▶ Exercise set
(a) Name the instruments that make up the Haydn divertimento opening the concert, according to the article on the NOVA concert.
(b) Set down the article on the NOVA concert word for word, from "While Henze accepted" up to and including "and Louis Spohr.".

▶ Excerpt
++++++++++++++++++++

Hans Werner Henze's "Quattro Fantasie — 3 Tentos" is the featured work at today's NOVA Chamber Music Series season opener. The work was premiered 50 years ago this month, and today's performance at the Utah Museum of Fine Arts Auditorium will be the first time it's been heard in Utah.
"Henze's music just isn't played in here," NOVA artistic director and Utah Symphony associate principal bassist Corbin Johnston said. "David Yavornitzky, who is a huge fan of Henze's music, can't recall a performance of a single piece by Henze here in Utah in the last 25 years," he added, referring to the symphony's principal bass, who will also conduct the work.
Henze's music isn't necessarily easily digestible for concertgoers or musicians, although "Quattro Fantasie — 3 Tentos" is quite romantic. However, "It's a very sophisticated piece. It's dense, severe music."
The piece consists of four movements for ensemble and three for guitar solo. "The guitar represents the outer view of the work's psyche. It depicts a peaceful Mediterranean landscape. The other movements represent the clouded inner world."
Why Henze's music hasn't found a permanent place among the works of leading 20th century composers can partly be explained by the fact that his music isn't easily categorized. Henze came of age as a composer in post-World War II Germany, at a critical juncture in European music where the leading figures of the time eagerly embraced Arnold Schoenberg's 12-tone technique and expanded the concept to bring a defined order to all aspects of a work, not just to the structure of a tone row. And tonality and any resemblance to past eras were forbidden.
While Henze accepted the basic premise of this line of intellectual thought, he nevertheless never completely renounced tonality. Serial technique lies at the core of his music, to be sure, but Henze also incorporates passages of tonality and romanticism into much of his music. And that angered Karlheinz Stockhausen, Pierre Boulez and Luigi Nono, who were the leading musical figures of the time in Europe. "They stormed out of a concert where one of Henze's pieces was being played, because they were offended by what they were hearing," Johnston said.
Hopefully, nothing like that will happen at today's concert, Johnston said. The rest of the concert will be solidly tonal, the Henze being bookended with music by Joseph Haydn and Louis Spohr.
"We're opening with an early divertimento by Haydn with the curious instrumentation of oboe, violin, viola and double bass," Johnston said, noting that a lot of Haydn's early works had no cello part. "He always had great bass players, and he even wrote a bass concerto, the manuscript of which has been lost. A lot of his early symphonies also have large bass solos."
Closing the concert will be Spohr's "Grand Nonetto." "This is really a lovely piece with romantic elements," Johnston said. "It was one of his most popular pieces then and now, and it's one of a few of his works that's still being played today."

++++++++++++++++++++

(Collection entries)
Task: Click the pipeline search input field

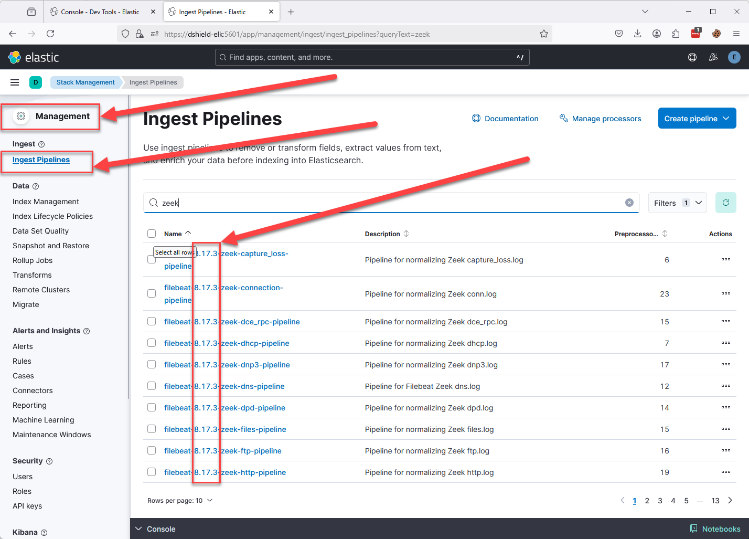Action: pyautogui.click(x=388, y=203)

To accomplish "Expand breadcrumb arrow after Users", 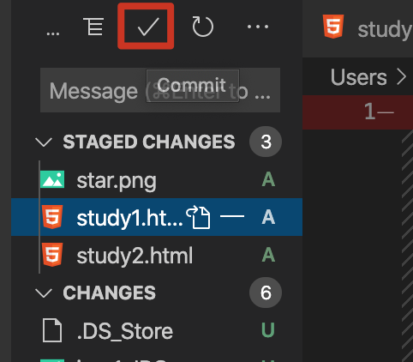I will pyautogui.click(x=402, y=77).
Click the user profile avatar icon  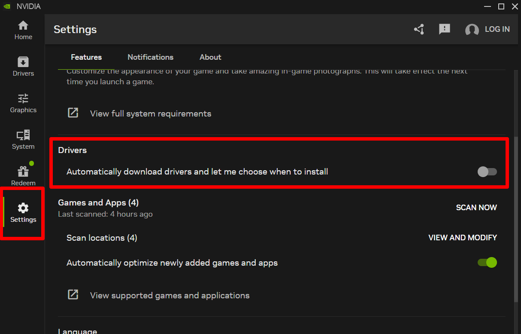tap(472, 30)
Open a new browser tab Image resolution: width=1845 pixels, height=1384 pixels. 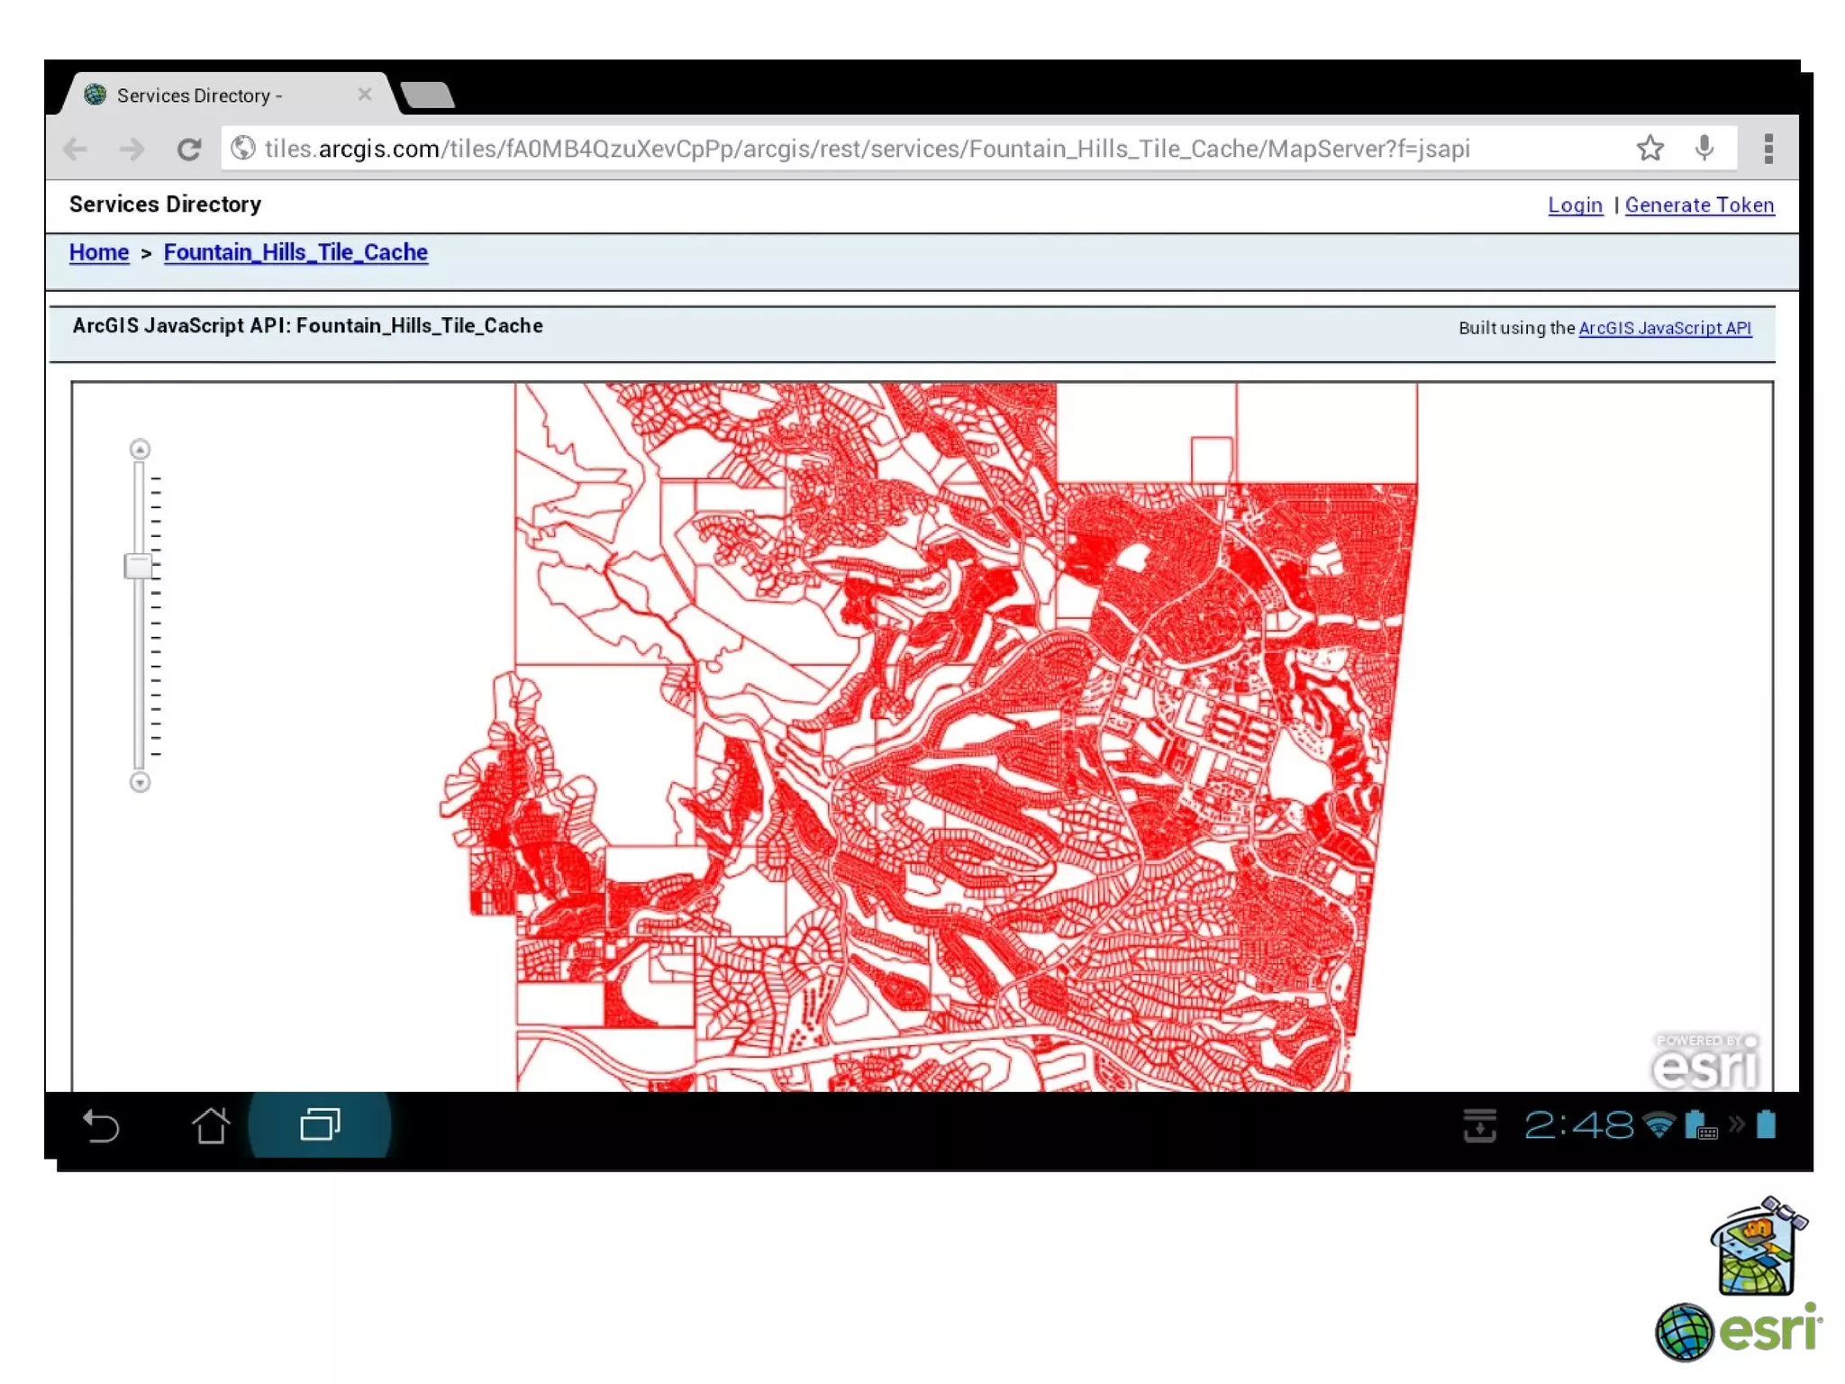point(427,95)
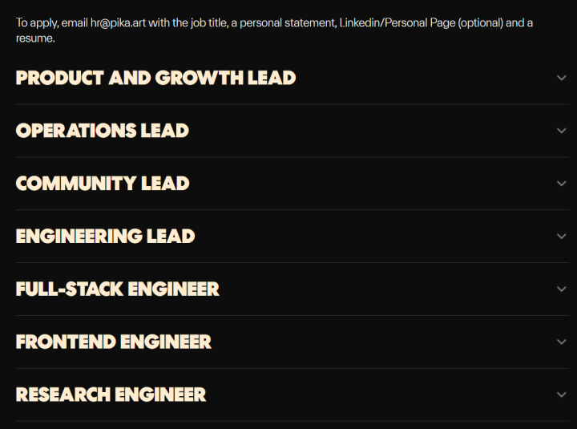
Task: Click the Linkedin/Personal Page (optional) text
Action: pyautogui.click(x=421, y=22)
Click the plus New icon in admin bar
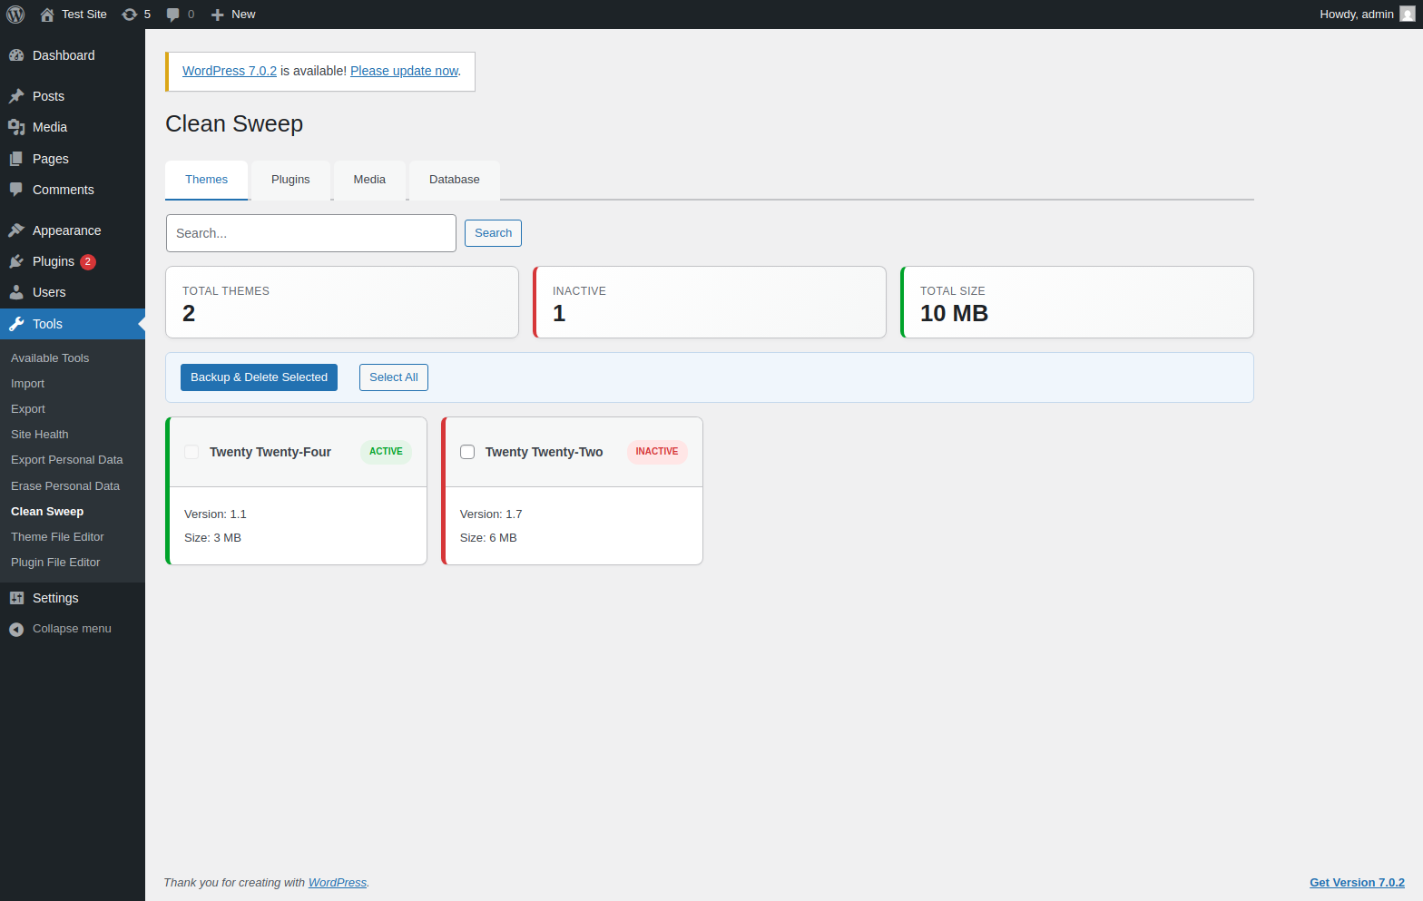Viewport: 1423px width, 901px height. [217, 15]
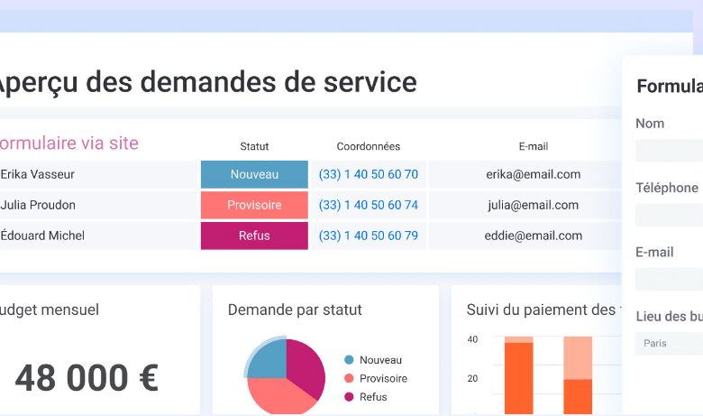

++++++++++++++++++++

▶ Responses by task
(a) Oboe, violin, viola and double bass.

(b)
While Henze accepted the basic premise of this line of intellectual thought, he nevertheless never completely renounced tonality. Serial technique lies at the core of his music, to be sure, but Henze also incorporates passages of tonality and romanticism into much of his music. And that angered Karlheinz Stockhausen, Pierre Boulez and Luigi Nono, who were the leading musical figures of the time in Europe. "They stormed out of a concert where one of Henze's pieces was being played, because they were offended by what they were hearing," Johnston said.
Hopefully, nothing like that will happen at today's concert, Johnston said. The rest of the concert will be solidly tonal, the Henze being bookended with music by Joseph Haydn and Louis Spohr.